Define a este sistema como el conjunto articulado de políticas públicas, programas, normativas, instituciones, infraestructura, servicios y mecanismos operativos y de participación, orientados a garantizar el ejercicio pleno del derecho al cuidado digno y corresponsable, observando las dimensiones de corresponsabilidad social y de género.
Asimismo, reconoce como personas cuidadoras a quienes, de manera remunerada o no remunerada, profesional o comunitaria, directa o indirectamente, proporcionan cuidados a otras personas, de forma cotidiana, intensiva, intermitente o eventual. Agrega que tienen derecho a recibir reconocimiento social, apoyo estatal, acceso a servicios públicos, formación, descanso, autocuidado y condiciones de vida dignas que les permitan ejercer su labor sin afectar negativamente su bienestar físico, emocional, económico, familiar o social.
El documento clasifica los tipos de cuidados. Los ‘cuidados directos’, por ejemplo, son entendidos como actividades físicas, afectivas, de asistencia, de acompañamiento o de gestión mental y emocional necesarias para atender las necesidades de las personas en cualquier etapa de su ciclo de vida o situación de dependencia, discapacidad o vulnerabilidad.
Añade que la Política Integral de Cuidados será parte sustancial de la planeación democrática del desarrollo en el Estado de México y deberá constituir uno de los objetivos prioritarios del Plan de Desarrollo del Estado de México, así como de los planes municipales de desarrollo.
Su diseño, implementación, seguimiento y evaluación deberán vincularse con los instrumentos del Sistema de Planeación Democrática para el Desarrollo del Estado de México y Municipios, garantizando la participación ciudadana, la coordinación interinstitucional e intergubernamental, y el enfoque de derechos humanos, igualdad de género, interseccionalidad y sostenibilidad de la vida.
Respecto al Programa Estatal Integral de Cuidados, indica que será elaborado por el Consejo Estatal de Cuidados y constituirá el principal instrumento programático de la Política Integral de Cuidados, y deberá desarrollarse con base en los enfoques de derechos humanos, perspectiva de género, interseccionalidad, territorialidad y curso de vida previstos en esta Ley. Incluirá metas, acciones, indicadores, líneas de acción, estrategias presupuestarias y mecanismos de evaluación y seguimiento.
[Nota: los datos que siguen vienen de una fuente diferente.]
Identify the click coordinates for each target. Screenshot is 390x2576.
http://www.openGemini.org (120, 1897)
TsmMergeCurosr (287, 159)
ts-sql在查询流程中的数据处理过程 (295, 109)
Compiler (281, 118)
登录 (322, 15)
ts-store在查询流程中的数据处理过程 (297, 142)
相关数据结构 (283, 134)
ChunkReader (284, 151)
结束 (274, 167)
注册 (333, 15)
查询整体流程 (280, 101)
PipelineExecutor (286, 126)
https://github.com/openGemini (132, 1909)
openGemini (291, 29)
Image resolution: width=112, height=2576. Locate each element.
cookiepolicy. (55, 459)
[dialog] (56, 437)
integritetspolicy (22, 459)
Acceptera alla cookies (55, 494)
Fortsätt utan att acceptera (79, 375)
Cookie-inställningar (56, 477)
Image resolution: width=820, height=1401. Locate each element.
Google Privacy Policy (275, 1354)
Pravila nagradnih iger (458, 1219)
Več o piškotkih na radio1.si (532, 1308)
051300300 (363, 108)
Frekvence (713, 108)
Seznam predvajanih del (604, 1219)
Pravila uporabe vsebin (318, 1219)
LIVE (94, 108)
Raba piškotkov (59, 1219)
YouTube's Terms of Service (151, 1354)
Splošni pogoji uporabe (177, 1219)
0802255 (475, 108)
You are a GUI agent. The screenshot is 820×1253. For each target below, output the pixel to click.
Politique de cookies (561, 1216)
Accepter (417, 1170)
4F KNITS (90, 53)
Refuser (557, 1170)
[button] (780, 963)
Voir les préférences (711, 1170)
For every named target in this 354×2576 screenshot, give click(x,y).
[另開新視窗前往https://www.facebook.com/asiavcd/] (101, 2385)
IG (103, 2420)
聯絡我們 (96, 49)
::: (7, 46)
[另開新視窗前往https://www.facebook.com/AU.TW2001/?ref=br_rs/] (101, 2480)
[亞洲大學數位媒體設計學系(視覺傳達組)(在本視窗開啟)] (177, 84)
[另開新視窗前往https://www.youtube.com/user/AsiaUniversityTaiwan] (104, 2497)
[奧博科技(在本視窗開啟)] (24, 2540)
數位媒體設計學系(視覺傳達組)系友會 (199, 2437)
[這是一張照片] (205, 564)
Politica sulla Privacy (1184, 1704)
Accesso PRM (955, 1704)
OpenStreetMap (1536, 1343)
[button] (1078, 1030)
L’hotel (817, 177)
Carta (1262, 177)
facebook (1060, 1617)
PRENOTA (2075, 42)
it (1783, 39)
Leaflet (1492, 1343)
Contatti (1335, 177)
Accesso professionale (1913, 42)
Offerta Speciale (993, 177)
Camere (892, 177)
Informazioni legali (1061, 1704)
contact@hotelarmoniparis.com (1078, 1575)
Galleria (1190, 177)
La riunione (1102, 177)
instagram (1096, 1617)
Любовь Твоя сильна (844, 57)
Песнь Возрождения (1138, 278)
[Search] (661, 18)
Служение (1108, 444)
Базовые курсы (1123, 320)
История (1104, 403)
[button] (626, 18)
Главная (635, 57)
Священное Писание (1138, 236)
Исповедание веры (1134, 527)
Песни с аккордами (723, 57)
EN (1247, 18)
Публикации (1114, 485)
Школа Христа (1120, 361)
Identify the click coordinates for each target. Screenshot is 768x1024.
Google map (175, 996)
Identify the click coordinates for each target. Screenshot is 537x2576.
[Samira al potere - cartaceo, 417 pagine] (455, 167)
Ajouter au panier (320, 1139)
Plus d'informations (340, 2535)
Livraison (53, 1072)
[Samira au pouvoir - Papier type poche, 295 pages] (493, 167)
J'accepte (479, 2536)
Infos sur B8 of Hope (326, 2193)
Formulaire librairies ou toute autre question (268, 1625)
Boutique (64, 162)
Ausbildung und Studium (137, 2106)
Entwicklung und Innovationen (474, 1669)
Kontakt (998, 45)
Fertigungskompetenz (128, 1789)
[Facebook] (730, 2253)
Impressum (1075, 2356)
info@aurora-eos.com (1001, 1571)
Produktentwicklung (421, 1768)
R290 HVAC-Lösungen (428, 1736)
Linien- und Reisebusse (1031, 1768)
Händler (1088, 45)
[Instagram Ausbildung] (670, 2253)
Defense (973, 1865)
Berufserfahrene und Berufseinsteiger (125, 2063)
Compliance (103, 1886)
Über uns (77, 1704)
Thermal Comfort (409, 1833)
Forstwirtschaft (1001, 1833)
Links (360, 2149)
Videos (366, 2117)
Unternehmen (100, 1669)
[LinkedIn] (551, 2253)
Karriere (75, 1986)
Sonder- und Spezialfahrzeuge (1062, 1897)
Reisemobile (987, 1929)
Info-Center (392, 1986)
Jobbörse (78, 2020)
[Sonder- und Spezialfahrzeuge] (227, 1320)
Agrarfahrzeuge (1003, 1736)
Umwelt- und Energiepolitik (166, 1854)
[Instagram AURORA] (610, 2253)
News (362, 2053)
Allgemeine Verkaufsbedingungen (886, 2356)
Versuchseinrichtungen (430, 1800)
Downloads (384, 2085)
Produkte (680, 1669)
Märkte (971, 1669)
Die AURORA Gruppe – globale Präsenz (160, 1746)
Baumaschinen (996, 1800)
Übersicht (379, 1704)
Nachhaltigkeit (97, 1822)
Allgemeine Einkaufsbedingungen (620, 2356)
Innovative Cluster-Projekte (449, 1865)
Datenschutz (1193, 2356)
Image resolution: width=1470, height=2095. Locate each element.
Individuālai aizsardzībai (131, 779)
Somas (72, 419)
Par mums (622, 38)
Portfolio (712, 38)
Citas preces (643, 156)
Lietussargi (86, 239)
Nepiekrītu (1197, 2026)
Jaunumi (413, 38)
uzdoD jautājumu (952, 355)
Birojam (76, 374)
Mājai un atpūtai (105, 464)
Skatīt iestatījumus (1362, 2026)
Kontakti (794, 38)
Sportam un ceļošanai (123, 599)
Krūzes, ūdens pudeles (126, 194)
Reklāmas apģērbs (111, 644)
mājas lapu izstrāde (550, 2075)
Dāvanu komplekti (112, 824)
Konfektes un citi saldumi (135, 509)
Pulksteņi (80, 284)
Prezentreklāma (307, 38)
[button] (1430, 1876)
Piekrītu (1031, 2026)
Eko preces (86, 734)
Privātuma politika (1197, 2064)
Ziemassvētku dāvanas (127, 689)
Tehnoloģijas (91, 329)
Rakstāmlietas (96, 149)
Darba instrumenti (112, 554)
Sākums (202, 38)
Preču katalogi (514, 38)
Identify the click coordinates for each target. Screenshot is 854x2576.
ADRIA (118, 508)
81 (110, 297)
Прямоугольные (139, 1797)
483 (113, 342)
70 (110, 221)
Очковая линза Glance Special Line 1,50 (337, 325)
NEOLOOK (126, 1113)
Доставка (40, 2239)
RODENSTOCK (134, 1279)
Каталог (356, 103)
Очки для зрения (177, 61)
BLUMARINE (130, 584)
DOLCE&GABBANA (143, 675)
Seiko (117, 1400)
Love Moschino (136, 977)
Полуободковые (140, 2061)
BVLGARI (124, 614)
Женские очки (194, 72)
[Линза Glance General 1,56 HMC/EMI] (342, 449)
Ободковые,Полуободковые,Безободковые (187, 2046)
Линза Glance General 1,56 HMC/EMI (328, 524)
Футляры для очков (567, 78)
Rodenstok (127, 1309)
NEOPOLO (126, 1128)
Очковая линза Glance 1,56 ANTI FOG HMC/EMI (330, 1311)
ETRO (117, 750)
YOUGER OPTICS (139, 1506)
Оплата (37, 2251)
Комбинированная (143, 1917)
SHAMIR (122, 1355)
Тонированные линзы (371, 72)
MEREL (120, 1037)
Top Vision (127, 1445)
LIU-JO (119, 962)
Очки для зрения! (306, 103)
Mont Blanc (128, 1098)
Además, el ordenamiento define responsabilidades por las acciones u omisiones en su incumplimiento, al igual que las de su reglamento y el programa, que serían sancionadas en términos de la Ley de Responsabilidades Administrativas del Estado de México y Municipios, con independencia de las responsabilidades civiles o penales en que pudieran incurrir.
Dispone que, a partir del ejercicio fiscal 2027 y en los subsecuentes, los entes públicos, en el ámbito de su competencia, programarían los recursos presupuestarios necesarios para la implementación gradual, ordenada y financieramente sostenible de las acciones previstas en la ley, destinadas a proteger, promover y garantizar el derecho al cuidado digno.